● **Action item**: Which lines below hold the word "agent"? Report each one.

── Input data ──

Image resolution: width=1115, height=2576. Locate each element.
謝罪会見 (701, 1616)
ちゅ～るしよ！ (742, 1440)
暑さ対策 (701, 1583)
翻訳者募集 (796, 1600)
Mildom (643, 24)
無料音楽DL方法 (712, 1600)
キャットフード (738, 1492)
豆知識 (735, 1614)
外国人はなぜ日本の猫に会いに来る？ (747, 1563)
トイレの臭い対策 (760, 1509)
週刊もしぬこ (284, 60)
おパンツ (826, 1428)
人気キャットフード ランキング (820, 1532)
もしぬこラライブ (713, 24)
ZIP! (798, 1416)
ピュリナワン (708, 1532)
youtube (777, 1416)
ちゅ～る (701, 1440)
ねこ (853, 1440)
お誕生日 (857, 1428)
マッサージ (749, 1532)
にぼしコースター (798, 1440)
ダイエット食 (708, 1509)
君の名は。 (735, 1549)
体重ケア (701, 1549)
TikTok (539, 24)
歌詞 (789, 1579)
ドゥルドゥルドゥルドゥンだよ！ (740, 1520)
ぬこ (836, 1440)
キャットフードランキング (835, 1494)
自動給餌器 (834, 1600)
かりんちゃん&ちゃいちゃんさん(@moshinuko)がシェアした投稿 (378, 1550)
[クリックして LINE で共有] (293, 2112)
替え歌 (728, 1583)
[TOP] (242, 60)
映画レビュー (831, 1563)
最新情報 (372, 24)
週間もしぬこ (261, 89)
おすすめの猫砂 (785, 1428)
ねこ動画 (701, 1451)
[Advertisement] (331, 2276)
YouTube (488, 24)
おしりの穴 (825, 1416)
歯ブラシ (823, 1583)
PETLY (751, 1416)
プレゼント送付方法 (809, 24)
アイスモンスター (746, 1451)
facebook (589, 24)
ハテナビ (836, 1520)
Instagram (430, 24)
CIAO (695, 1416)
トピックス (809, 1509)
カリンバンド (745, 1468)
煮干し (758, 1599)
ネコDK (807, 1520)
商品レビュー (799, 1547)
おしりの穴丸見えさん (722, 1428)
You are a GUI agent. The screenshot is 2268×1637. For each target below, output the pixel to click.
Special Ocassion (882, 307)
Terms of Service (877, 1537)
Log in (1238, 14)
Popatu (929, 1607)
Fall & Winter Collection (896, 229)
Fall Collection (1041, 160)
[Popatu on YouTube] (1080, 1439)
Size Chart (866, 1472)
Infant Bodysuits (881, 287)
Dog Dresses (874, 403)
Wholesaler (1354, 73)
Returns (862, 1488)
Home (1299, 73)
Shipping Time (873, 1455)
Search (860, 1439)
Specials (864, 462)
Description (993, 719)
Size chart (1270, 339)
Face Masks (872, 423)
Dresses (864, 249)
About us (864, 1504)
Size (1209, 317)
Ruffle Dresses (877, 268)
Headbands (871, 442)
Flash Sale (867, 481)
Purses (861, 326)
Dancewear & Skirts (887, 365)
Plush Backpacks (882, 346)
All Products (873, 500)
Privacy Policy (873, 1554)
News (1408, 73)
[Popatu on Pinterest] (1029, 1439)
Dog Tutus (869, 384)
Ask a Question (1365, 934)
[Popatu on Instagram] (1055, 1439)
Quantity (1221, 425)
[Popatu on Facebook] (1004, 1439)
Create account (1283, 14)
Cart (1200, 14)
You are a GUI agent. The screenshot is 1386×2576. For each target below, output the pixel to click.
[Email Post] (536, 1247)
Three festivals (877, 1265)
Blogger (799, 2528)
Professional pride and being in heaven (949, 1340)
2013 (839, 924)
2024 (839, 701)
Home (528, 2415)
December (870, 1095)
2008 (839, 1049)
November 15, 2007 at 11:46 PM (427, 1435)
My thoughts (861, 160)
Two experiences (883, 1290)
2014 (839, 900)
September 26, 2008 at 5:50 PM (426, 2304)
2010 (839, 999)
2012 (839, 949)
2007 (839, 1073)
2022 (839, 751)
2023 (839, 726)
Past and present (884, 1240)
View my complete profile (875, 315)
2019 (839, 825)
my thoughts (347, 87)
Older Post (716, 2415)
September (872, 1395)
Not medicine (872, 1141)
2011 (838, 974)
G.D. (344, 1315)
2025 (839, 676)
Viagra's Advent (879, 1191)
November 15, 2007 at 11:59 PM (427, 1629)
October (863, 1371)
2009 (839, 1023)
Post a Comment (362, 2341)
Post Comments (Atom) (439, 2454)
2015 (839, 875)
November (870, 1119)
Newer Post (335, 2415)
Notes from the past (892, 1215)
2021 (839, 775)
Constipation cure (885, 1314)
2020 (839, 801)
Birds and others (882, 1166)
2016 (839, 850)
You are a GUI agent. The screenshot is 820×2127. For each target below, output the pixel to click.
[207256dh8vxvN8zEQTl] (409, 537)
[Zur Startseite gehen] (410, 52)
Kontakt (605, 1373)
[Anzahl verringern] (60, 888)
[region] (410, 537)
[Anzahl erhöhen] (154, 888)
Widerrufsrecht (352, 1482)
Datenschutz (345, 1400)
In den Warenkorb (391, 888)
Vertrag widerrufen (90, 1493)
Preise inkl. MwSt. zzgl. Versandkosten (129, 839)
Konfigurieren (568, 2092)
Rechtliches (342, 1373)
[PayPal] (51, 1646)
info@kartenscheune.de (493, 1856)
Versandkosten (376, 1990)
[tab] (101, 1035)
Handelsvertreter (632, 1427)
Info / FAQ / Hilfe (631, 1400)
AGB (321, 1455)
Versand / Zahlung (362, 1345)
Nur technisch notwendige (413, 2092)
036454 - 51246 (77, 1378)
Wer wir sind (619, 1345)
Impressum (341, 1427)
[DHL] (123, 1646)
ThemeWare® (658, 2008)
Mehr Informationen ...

───

● **Response**:
You are a GUI agent. The screenshot is 2268×1637. For each target below, output the pixel to click.
You are a GUI agent. The screenshot is 1386×2576. For each target below, output the pixel to click.
You are a GUI agent. The screenshot is 820×2127. For each target below, output the pixel to click.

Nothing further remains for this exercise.